The figures of the first six months of the solar year 1399 (April – September 2020) showed that there were 1,678 women working in various positions for the media outlets across the country. But this figure has now dropped to 1377, which shows a decrease of 18%.
Out of 1377 women who are currently working in the media, 321 of them are journalists and the rest are working in various media departments such as media production and administration. According to the findings, most female media workers are in Kabul province, followed by Herat, and Balkh province. Logar is the only province where only one woman is working as a media worker.

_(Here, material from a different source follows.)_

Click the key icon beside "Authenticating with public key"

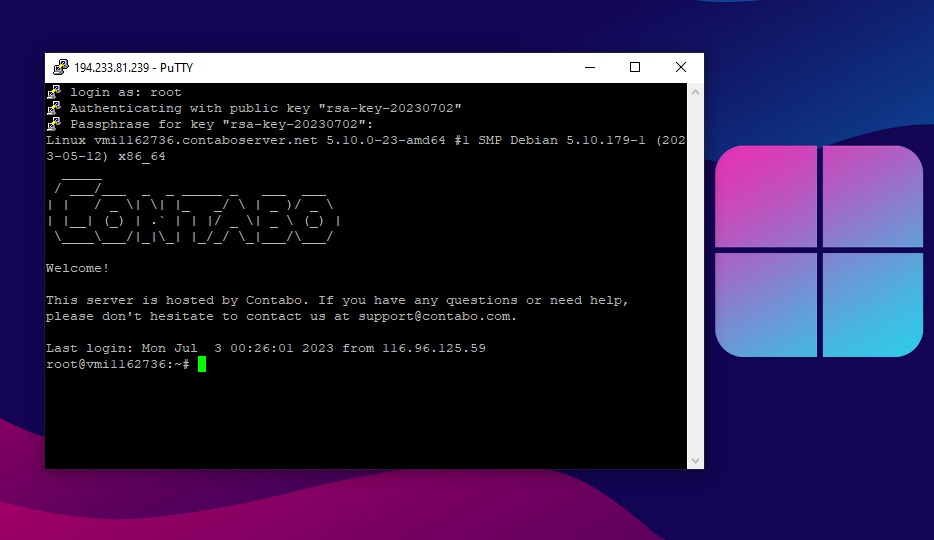(54, 108)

In 9 provinces of Ghor, Nimroz, Sar-e-Pul, Laghman, Parwan, Kapisa, Uruzgan, Wardak, and Logar, there are no female journalists and only female media workers are employed in various media departments. In five provinces of Nuristan, Kunar, Paktia, Paktika, and Zabul, there are no women in the media. According to the survey, in the last six months, two female journalists who previously worked in Zabul and Paktia provinces have now left their jobs due to increasing security threats.
It should be noted that in the current solar year (1399), 4 female journalists and media workers have been killed in direct attacks, and this has had a negative impact on the work of women journalists across Afghanistan.
Afghanistan is celebrating International Women’s Day this year at a time where security threats against journalists and media workers, especially women in the media, have intensified. The Afghan Journalists Safety Committee (AJSC) is deeply concerned about the current situation and believes that the presence of women in the Afghan media is a vital need for free media and free information space.